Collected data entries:

━━━━━━━━━━━━━━━━

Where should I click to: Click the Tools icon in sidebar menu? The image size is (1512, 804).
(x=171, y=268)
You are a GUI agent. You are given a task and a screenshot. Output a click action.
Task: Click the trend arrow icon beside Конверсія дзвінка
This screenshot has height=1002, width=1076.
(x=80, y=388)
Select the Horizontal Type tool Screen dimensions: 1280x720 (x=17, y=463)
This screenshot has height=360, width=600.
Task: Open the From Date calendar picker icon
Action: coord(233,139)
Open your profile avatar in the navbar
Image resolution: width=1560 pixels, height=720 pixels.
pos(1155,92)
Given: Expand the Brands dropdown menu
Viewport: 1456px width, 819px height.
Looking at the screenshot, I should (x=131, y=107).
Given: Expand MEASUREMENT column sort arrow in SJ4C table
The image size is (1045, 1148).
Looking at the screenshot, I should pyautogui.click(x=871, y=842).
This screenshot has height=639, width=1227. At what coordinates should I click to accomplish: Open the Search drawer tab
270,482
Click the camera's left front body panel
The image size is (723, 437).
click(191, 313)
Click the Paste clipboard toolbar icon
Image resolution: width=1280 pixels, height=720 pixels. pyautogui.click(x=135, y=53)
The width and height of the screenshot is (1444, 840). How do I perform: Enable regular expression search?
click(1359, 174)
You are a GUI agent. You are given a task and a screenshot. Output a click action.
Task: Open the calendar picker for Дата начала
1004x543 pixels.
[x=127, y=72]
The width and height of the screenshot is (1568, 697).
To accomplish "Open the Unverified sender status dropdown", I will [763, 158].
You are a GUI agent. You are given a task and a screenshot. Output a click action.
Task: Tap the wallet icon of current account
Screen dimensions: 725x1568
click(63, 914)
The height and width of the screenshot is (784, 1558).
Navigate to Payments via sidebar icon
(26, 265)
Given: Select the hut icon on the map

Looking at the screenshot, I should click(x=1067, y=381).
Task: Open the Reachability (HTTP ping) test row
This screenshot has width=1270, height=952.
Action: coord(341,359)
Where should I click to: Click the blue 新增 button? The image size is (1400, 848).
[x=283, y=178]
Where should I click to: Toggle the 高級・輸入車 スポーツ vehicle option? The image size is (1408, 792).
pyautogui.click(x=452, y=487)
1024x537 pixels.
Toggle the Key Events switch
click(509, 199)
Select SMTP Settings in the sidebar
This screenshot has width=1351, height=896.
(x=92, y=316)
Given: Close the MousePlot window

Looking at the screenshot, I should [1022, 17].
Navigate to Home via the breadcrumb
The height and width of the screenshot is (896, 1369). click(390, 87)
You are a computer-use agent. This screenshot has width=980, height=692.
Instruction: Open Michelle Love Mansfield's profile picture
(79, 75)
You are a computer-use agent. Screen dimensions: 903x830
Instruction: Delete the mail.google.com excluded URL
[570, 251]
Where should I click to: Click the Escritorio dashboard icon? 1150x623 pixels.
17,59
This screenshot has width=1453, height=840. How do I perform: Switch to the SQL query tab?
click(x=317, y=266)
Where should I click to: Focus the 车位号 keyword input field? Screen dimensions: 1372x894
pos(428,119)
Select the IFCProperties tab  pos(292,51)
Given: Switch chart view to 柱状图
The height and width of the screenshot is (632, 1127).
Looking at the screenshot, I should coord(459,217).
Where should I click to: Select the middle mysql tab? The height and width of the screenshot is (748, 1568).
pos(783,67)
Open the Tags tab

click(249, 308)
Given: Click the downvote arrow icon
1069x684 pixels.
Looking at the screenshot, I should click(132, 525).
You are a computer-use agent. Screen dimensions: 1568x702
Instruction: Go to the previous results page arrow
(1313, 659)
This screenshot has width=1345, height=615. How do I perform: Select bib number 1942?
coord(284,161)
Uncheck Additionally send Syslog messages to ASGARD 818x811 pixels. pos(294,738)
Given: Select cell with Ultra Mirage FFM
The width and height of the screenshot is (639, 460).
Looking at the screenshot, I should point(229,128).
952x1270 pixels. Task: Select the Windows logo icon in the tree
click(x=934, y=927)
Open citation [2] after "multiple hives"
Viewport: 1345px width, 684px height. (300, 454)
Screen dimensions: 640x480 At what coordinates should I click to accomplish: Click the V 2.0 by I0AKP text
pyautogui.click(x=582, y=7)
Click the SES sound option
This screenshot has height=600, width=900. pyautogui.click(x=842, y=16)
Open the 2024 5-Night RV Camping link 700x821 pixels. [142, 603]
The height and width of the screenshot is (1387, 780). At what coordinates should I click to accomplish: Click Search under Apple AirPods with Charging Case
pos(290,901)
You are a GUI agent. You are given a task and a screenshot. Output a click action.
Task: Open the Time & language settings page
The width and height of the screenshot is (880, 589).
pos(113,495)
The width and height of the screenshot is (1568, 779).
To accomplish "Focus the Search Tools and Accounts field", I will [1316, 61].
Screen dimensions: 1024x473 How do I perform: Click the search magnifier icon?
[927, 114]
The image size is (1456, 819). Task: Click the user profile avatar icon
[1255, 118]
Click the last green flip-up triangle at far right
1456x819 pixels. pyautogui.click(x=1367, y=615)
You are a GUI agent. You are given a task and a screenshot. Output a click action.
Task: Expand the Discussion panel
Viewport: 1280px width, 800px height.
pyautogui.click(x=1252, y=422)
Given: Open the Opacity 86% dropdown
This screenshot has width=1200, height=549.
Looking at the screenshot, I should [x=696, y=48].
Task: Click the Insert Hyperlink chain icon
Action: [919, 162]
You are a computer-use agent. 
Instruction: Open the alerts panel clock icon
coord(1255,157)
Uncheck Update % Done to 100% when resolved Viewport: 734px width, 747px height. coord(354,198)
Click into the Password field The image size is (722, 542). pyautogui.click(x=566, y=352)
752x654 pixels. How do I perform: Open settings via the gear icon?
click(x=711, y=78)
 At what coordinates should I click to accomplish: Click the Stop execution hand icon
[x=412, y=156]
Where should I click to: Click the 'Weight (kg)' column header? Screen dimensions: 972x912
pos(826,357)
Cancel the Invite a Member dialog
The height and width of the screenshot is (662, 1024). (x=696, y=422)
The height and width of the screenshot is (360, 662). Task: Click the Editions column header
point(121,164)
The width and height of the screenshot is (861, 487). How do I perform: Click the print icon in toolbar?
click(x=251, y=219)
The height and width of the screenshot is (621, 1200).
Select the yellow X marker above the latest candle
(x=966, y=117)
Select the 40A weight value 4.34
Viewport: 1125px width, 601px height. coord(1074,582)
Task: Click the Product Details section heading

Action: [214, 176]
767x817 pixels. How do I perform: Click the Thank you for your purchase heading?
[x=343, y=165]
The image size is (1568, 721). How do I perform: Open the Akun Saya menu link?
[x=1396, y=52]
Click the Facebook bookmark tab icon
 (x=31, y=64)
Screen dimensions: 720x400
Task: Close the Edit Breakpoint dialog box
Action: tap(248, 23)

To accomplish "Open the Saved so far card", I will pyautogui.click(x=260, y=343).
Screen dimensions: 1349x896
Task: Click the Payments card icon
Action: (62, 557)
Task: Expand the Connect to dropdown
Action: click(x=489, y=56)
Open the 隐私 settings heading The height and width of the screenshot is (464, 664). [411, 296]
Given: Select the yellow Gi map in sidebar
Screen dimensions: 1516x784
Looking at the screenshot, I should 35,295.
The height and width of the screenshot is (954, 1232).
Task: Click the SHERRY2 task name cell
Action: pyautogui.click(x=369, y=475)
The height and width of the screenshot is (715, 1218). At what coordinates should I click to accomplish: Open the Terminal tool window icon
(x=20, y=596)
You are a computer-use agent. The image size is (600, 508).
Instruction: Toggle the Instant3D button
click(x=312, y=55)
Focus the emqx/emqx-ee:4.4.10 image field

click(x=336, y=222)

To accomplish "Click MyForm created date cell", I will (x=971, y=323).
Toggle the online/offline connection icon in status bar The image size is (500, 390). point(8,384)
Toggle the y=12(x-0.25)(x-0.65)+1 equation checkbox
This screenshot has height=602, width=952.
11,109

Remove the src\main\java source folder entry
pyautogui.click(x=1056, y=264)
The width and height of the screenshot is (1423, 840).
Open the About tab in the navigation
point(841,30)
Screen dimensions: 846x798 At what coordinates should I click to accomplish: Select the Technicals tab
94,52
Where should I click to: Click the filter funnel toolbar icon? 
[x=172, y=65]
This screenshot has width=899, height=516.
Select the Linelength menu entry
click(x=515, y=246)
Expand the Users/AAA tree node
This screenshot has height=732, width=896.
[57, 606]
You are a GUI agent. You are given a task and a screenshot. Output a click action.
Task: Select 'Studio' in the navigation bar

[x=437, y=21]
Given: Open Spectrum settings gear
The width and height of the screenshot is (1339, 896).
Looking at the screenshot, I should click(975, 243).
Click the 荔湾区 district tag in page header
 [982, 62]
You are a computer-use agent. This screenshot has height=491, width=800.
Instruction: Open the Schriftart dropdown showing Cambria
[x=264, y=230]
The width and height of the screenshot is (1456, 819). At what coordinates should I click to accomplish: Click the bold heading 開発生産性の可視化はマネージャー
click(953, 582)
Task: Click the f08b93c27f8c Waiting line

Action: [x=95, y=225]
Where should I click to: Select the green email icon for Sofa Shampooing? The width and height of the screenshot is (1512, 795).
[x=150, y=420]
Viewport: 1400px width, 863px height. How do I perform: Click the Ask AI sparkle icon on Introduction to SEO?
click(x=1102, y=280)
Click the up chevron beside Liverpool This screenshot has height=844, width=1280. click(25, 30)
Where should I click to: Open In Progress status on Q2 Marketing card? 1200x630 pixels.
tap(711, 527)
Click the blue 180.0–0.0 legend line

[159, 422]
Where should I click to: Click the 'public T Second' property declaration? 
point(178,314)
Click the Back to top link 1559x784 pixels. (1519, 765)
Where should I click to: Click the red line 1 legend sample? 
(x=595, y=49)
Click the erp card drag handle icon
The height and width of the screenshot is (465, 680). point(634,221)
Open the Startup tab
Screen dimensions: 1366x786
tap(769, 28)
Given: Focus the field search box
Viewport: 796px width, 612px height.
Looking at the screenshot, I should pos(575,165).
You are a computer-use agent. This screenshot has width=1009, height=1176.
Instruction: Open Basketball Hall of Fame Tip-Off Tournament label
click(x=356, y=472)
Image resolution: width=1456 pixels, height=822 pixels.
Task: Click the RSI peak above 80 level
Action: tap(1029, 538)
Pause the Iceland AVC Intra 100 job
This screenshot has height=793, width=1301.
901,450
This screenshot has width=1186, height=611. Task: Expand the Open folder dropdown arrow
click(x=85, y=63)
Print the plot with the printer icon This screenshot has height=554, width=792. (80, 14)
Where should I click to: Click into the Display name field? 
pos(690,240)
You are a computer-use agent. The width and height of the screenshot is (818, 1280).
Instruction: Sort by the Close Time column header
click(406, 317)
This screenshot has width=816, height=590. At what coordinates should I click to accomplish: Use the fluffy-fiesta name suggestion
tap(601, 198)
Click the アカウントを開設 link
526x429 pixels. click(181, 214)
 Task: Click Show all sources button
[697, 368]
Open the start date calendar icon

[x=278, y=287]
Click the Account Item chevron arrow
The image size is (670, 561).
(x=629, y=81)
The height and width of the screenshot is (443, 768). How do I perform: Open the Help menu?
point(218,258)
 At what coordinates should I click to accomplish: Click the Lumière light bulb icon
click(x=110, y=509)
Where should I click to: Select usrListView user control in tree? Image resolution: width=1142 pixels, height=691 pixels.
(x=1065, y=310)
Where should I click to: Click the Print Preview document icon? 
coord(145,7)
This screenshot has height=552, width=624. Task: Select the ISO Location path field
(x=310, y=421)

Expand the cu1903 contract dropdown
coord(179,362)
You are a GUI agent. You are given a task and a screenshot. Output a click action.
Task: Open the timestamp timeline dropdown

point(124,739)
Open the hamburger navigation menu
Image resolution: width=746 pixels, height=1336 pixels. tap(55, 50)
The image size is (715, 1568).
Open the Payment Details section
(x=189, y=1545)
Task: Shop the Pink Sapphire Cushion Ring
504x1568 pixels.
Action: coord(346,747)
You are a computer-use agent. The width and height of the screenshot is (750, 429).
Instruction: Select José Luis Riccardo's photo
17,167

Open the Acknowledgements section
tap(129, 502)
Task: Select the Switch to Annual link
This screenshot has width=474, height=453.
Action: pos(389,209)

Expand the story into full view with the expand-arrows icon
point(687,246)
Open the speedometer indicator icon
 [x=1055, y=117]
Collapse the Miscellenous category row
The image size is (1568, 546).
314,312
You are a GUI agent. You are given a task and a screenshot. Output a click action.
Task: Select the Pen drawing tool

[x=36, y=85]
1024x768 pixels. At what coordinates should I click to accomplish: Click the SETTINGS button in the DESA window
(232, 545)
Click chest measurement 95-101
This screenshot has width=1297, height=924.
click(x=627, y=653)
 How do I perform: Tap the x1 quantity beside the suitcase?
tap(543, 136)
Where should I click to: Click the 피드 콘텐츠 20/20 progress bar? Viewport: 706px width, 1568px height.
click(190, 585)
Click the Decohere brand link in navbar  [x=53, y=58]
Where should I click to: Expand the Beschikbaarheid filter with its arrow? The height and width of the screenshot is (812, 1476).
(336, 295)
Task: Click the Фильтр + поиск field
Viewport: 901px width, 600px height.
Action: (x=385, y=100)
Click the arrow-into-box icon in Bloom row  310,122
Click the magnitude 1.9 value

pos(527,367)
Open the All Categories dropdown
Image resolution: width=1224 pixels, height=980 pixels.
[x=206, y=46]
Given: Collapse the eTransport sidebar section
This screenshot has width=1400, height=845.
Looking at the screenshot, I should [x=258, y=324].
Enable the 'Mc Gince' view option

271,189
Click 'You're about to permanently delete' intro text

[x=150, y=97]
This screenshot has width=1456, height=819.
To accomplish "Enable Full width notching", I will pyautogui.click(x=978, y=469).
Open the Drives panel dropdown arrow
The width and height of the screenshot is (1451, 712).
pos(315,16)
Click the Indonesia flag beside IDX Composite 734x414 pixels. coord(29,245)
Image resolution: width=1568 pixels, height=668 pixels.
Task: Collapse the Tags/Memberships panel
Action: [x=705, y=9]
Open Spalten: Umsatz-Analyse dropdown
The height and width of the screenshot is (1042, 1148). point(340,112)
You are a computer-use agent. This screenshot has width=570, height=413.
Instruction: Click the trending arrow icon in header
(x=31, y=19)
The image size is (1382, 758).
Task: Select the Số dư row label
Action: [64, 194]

━━━━━━━━━━━━━━━━

# Exercise prompt:
Rename "Windows logo" to "Apple logo" in the data from the line with "952x1270 pixels. Task: Select" up to and including the line with "Viewport: 1345px width, 684px", and reproduce only those lines with everything else left unchanged.

# Exercise solution:
952x1270 pixels. Task: Select the Apple logo icon in the tree
click(x=934, y=927)
Open citation [2] after "multiple hives"
Viewport: 1345px width, 684px height. (300, 454)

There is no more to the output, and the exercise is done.